Extend std/cli.sx with a zero-heap argument parser that the caller drives
over a logical argv ([]string), separate from the F3.1 os_args accessor.
Grammar: <group> <command> [--flag VALUE | --bool]... [--json] [-- rest...]
- (group, command) dispatched against a caller-provided Command table;
no match -> error.UnknownCommand.
- value-taking vs boolean flags fixed by each command's FlagSpec list;
--json is a reserved global boolean surfaced as parsed.json.
- `--` or the first bare operand ends flag parsing; the remainder is
parsed.rest (operand views).
Heap discipline (heap-discipline.md): zero heap, zero copy. group/command/
flag values/rest are all VIEWS into args. Parsed is a by-value stack struct;
flag presence/values live in a fixed [16]FlagValue inline array indexed by
spec position (no per-flag allocation, no context.allocator). The flag-spec
list and command table are caller storage passed as views.
Failure surfacing (no silent skip): unknown command, unknown flag, a
value-flag missing its value, and an absent required flag each raise a
specific CliError variant; a caller-owned Diag records the offending token
(index + view) before each raise, since error tags carry no data.
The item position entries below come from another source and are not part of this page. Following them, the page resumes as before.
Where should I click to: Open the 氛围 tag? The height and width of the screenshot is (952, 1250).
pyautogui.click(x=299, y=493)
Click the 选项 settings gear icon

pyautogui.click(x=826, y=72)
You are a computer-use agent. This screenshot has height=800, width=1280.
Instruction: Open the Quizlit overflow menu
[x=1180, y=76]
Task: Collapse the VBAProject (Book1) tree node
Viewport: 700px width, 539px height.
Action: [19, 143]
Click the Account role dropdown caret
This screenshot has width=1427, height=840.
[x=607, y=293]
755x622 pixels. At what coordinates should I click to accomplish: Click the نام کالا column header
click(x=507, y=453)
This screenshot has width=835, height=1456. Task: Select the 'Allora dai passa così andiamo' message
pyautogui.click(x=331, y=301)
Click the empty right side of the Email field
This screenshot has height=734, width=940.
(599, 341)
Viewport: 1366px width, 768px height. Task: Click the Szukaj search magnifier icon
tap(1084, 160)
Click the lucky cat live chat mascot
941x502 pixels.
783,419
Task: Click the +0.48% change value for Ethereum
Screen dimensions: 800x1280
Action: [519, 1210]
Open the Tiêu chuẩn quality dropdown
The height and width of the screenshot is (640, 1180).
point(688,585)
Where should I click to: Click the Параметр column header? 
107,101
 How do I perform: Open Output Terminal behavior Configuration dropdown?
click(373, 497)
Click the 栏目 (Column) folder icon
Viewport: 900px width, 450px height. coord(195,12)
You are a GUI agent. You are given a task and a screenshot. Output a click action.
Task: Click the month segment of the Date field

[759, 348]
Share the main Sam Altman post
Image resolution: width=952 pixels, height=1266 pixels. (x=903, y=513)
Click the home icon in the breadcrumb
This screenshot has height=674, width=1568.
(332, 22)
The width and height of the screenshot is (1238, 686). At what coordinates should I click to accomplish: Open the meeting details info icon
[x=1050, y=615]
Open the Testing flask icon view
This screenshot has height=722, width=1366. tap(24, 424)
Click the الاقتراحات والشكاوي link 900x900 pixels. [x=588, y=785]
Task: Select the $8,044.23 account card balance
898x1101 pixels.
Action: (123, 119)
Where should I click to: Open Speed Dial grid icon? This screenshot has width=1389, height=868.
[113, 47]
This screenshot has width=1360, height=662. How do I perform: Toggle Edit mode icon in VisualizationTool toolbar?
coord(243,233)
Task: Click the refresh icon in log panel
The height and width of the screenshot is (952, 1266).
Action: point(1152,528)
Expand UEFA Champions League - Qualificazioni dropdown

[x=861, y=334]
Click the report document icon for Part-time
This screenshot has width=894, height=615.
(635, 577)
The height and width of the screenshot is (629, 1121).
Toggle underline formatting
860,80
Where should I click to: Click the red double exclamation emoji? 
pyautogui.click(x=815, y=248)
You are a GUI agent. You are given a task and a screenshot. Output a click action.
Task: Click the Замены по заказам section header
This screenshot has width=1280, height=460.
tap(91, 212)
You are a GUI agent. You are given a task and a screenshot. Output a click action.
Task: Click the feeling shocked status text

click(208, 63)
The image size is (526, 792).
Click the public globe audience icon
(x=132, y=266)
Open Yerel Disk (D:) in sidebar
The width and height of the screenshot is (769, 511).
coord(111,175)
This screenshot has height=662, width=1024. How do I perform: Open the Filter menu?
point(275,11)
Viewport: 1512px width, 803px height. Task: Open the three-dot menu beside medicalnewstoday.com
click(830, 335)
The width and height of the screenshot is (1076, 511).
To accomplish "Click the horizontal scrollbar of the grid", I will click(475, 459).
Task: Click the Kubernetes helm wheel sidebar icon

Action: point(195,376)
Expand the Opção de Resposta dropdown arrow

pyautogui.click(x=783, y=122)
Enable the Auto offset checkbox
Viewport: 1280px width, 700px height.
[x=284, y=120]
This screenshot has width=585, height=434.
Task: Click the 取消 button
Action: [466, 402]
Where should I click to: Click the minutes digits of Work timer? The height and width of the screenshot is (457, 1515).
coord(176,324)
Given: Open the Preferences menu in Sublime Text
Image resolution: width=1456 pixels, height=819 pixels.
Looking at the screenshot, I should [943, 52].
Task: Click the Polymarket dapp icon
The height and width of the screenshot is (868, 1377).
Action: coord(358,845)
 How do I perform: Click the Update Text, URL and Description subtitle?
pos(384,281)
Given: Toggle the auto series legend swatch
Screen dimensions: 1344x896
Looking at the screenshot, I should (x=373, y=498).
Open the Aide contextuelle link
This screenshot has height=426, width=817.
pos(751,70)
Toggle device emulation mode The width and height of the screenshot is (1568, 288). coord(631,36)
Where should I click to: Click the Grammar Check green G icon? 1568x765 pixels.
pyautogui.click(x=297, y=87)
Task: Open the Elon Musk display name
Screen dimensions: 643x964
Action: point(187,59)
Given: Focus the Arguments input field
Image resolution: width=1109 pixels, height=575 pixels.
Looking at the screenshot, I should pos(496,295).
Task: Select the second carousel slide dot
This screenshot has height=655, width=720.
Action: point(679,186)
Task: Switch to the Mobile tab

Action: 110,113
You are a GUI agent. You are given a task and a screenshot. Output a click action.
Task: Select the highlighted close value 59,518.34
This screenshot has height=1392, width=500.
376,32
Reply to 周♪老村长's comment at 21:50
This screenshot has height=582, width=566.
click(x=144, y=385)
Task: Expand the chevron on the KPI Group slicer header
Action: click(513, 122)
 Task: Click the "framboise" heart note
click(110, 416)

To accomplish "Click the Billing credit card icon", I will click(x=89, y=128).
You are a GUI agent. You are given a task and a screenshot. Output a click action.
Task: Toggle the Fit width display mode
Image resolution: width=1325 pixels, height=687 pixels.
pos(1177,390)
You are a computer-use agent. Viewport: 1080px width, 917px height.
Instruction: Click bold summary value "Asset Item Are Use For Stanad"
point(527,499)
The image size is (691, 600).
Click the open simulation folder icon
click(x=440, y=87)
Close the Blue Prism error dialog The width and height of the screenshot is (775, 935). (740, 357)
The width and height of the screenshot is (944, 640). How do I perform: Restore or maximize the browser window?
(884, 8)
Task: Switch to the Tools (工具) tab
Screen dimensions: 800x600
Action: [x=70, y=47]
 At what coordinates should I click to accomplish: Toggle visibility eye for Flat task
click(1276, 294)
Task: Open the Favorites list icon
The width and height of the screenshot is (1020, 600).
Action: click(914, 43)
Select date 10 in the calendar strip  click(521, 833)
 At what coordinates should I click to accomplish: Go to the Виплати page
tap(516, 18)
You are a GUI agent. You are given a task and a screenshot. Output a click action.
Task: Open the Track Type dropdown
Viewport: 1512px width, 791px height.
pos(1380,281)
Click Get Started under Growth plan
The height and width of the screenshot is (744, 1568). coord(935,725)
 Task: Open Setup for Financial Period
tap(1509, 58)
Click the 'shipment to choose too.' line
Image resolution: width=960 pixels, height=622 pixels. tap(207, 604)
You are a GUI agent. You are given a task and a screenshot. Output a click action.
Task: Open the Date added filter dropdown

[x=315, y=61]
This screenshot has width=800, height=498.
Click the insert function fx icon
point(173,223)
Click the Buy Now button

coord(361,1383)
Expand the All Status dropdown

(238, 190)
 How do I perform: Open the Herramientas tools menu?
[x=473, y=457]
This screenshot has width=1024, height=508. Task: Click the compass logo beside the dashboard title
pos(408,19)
examples/0717 drives the parser over explicit []string vectors: a valid
group/command/--flag/--bool/--json case (asserting parsed values + that
values are views into argv), subcommand dispatch, `--`/bare-operand
separators, and the five failure variants each asserted via destructure +
Diag. zig build && zig build test && run_examples.sh green (385 passed).
Add library/modules/std/cli.sx: a pure-sx command-line argument accessor
backed by the macOS C runtime (_NSGetArgv/_NSGetArgc), no compiler change.
os_argc() -> s64
os_args(buf: []string) -> []string
Zero heap, zero per-arg allocation: os_args fills a caller-provided buffer
(stack array) with string VIEWS over the process's own argv block, which
lives for the whole process. The returned slice header is a by-value stack
return; nothing touches context.allocator.
Documents the `sx run` reality: under `sx run <prog.sx> ...` the process
argv is the interpreter's argv (sx, run, prog.sx, ...), not a program's
logical args. This accessor reports the real process argv truthfully;
mapping to logical args is a later consumer concern (distribution P3.1).
Non-macOS platforms bail loudly (message + _exit) rather than returning a
silent empty.
examples/0716-modules-cli-argv.sx asserts only deterministic structural
invariants (argc >= 1, argv[0] non-empty, os_argc() == filled length).